- **抜粋本文**
産経新聞9月4日付けの「正論」欄に憲法学者の
百地章氏が「愛子天皇」待望論への批判を
展開しておられる。その際、唯一、拙著の書名を
わざわざ掲げて戴いたのは、光栄だ。「『愛子天皇』支持者の中には…天皇という地位は
『国民の総意』に基づくべきであり、
世論調査では9割が『女性天皇』を認めている。
この国民の気持ちを無視してよいのか
(高森明勅『愛子さま 女性天皇への道』)
との見解がある」
(百地氏「世襲の天皇と『日本国民の総意』」)しかし、次代の天皇として敬宮殿下の
ご即位を願う立場が、専ら世論調査の結果だけを
根拠にしているかのような論調には、
いささか首をかしげる。私がこれまで繰り返し強調してきたのは、
「人物論」ではなく、「ルール論」だということだ。
お名前を挙げて畏れ多いが、次の天皇は
「敬宮殿下か、悠仁親王殿下か」
国民はどちらを選ぶのか、といった不敬な議論ではない。そうではなくて、目の前の皇室の危機を打開する為には、
皇室典範が抱える“構造的な欠陥”を解消し、
安定的な皇位継承を目指すルールの是正を
行うことが欠かせない。
そのルールの是正ができれば、
結果として次の天皇は敬宮殿下になる、
という順序だ。そこをすり替えて貰っては困る。
拙著には、「愛子さまが天皇になるべき理由」
として以下の5つを掲げておいた。
念の為に、そのポイントを再掲しよう。①「側室不在の『一夫一婦制』で、
しかも“少子化”を食い止めることができない状況なのに、
明治の皇室典範で初めて採用された
『男系男子』限定という歴史上最も窮屈な縛りに、
いつまでもしがみつくことはほとんど
自殺行為と言わなければなりません。だから皇室の存続を願うのであれば、
そのような無理で無茶なルールを変更して、
女性天皇、女系天皇を可能にする以外に、
方法はないのです」※もし私見を批判されるのであれば、
順序としては第1の理由として掲げた
この点から、先ず批判して欲しかった。②「国民は男女によって構成されます。
当たり前ながら国民の約半数は女性です。
にもかかわらず、その半数を女性が占める
国民の統合の象徴に“男性しかなれない”
というルールは、いびつではありませんか。…あらかじめ女性だけが、
ただ『女性だから』というだけの理由で排除される…
というルールは、やがてそのルールを前提とした
象徴という地位そのものの正当性
(理にかなって正しい)にも、
疑問を生じさせるのではないでしょうか。そもそも男性天皇ならば国民統合の
象徴になりえても、女性天皇では
国民統合の象徴になりえないという、
客観的な根拠があるのでしょうか」③「天皇の後継者はやはり天皇との血縁が最も近く、
おそばで長年にわたり感化·薫陶を
受けてきた方がふさわしい、ということです。
世襲の核心は、単なる血筋の継承ではなく、
“精神の受け継ぎ”です」④「天皇という地位は『国民の総意』に基づくべきだ、
ということです。
もちろん、政治家のように人気投票によって
左右される軽い立場ではありません。
…そのような人気の移ろいははかないものです。

- **指示 1**
上の抜粋について、次の問いに答えよ。
(a) 百地章氏の批判が載ったのは、何新聞の何月何日付けのどの欄か。
(b) 筆者がこれまで繰り返し強調してきたのは、何論ではなく何論だということか。
(c) 筆者は、世襲の核心を何だと述べているか。
- **指示 2**
上の抜粋のうち、「当たり前ながら国民の約半数は女性です。」を含む箇所から書き始め、「受けてきた方がふさわしい、ということです。」まで来たら止めて、一字も変えずに書き写してください。

- **提供資料**
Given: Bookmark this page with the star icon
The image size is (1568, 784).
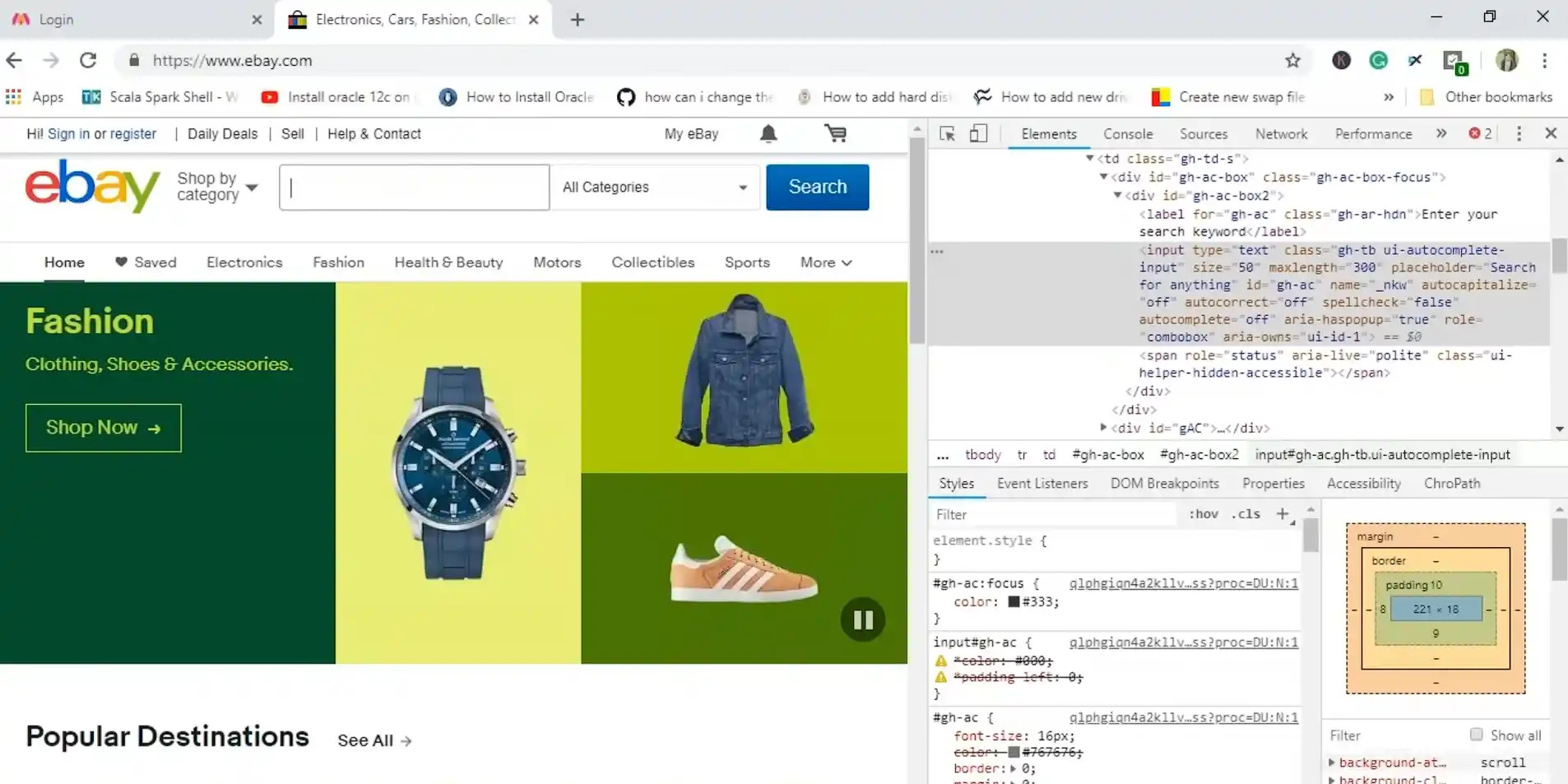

- **解答 1**
(a) 産経新聞9月4日付けの「正論」欄
(b) 「人物論」ではなく「ルール論」
(c) 単なる血筋の継承ではなく、“精神の受け継ぎ”

- **解答 2**
当たり前ながら国民の約半数は女性です。
にもかかわらず、その半数を女性が占める
国民の統合の象徴に“男性しかなれない”
というルールは、いびつではありませんか。…あらかじめ女性だけが、
ただ『女性だから』というだけの理由で排除される…
というルールは、やがてそのルールを前提とした
象徴という地位そのものの正当性
(理にかなって正しい)にも、
疑問を生じさせるのではないでしょうか。そもそも男性天皇ならば国民統合の
象徴になりえても、女性天皇では
国民統合の象徴になりえないという、
客観的な根拠があるのでしょうか」③「天皇の後継者はやはり天皇との血縁が最も近く、
おそばで長年にわたり感化·薫陶を
受けてきた方がふさわしい、ということです。